Challenge: Arrange the stretch of the listing from the line containing "This screenshot has height=2576, width=593." through the line containing "In order to", both included, as a numbered list, and leave out any blank lines.

----- Provided records -----

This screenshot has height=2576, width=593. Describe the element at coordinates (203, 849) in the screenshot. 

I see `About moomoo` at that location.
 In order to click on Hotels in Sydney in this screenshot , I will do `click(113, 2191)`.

-----
----- Provided records -----

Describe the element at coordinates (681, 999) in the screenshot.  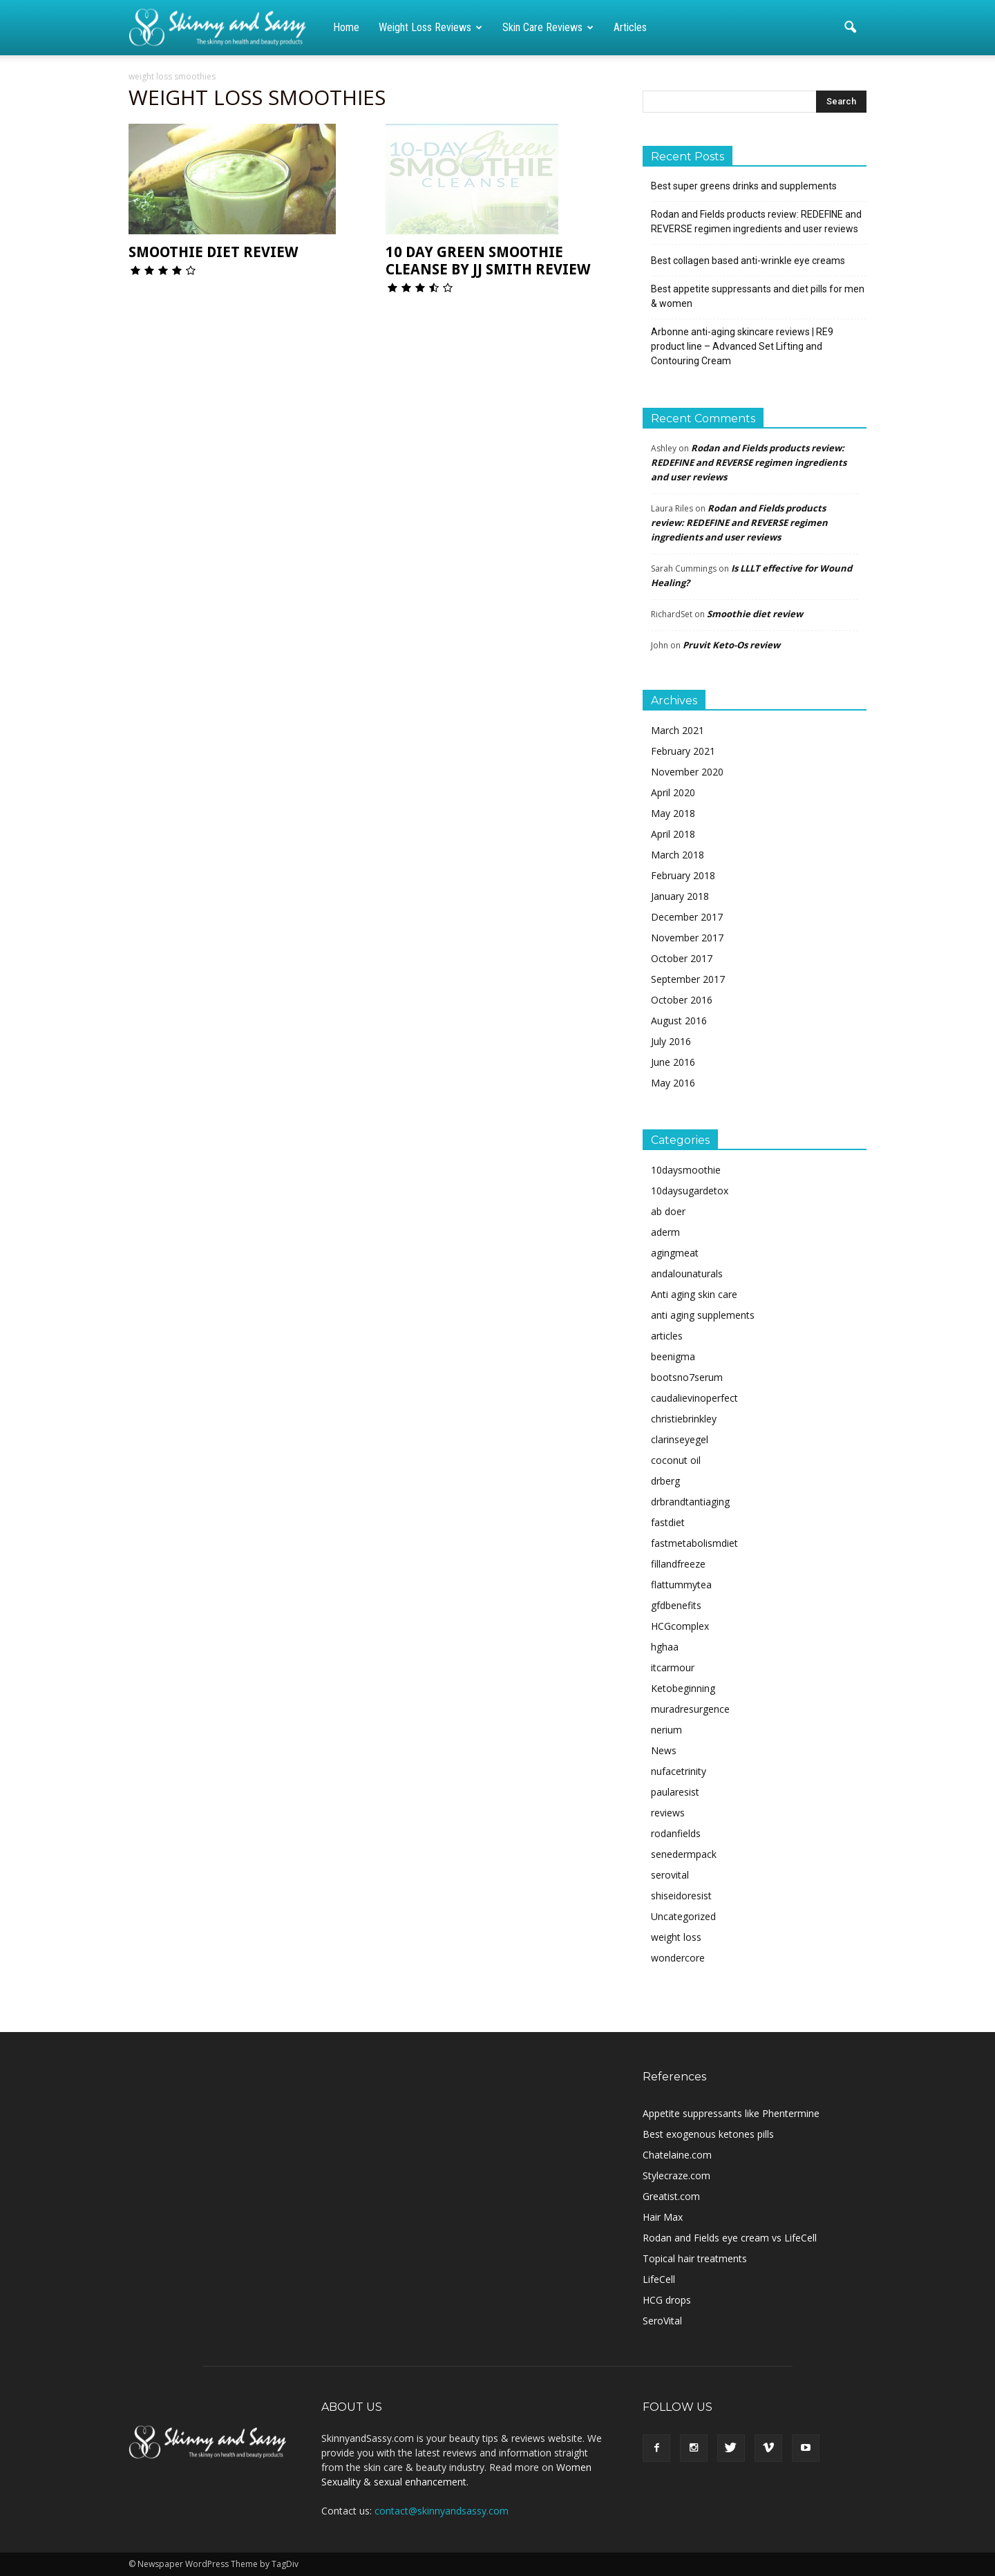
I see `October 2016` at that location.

-----
----- Provided records -----

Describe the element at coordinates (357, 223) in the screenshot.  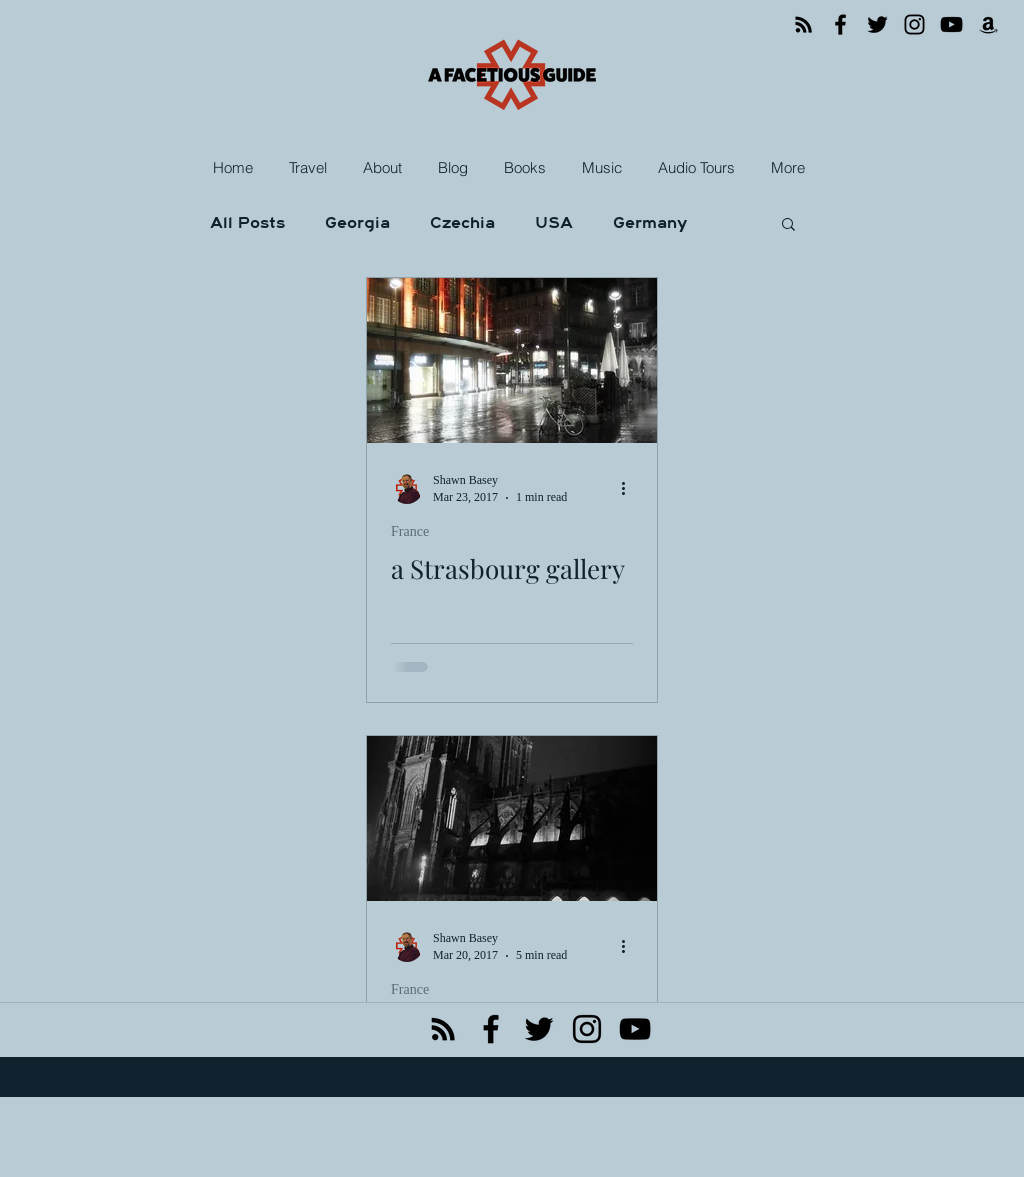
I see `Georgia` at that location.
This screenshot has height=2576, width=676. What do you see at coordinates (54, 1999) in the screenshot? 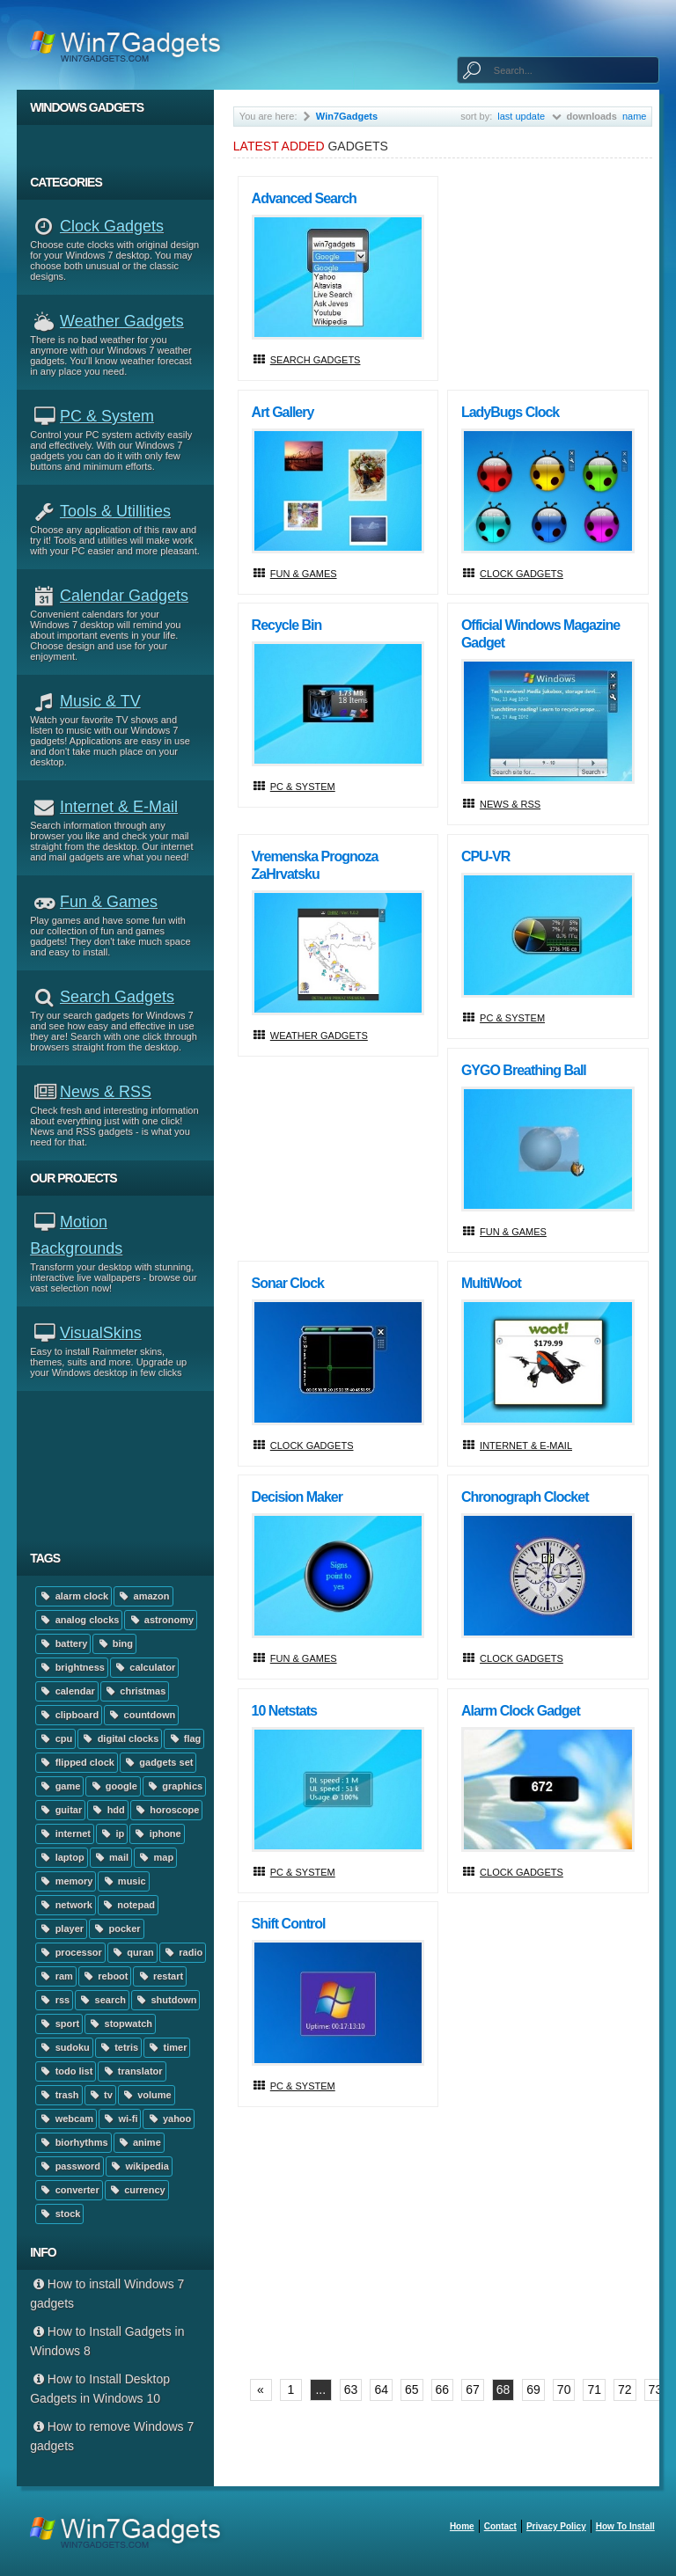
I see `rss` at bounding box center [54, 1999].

-----

Exercise response:
1. This screenshot has height=2576, width=593. Describe the element at coordinates (203, 849) in the screenshot. 
2. I see `About moomoo` at that location.
3.  In order to click on Hotels in Sydney in this screenshot , I will do `click(113, 2191)`.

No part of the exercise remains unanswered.